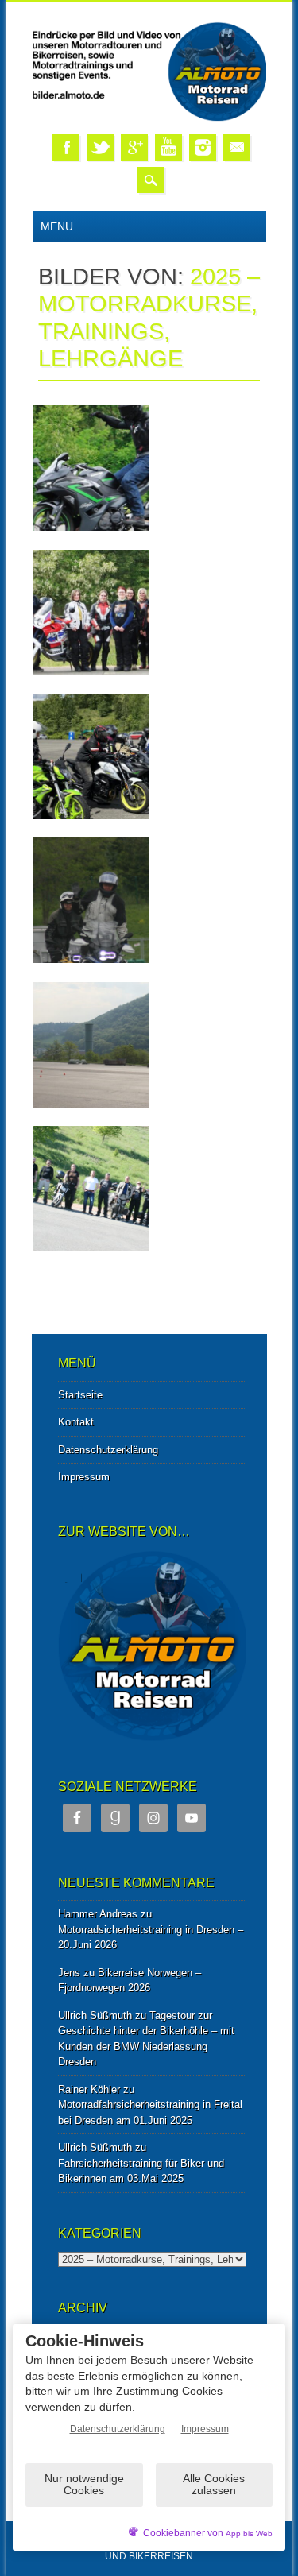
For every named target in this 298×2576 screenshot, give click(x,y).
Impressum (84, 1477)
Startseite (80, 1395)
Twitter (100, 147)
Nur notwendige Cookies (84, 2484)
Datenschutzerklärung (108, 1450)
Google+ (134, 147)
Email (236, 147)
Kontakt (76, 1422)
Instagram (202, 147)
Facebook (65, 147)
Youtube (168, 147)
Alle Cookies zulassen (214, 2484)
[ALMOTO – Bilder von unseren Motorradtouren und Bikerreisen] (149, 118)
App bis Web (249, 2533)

Instructions to follow
Scan the preceding listing for the string "Cookies" and copy every line where it occurs.

Answer box
Nur notwendige Cookies (84, 2484)
Alle Cookies zulassen (214, 2484)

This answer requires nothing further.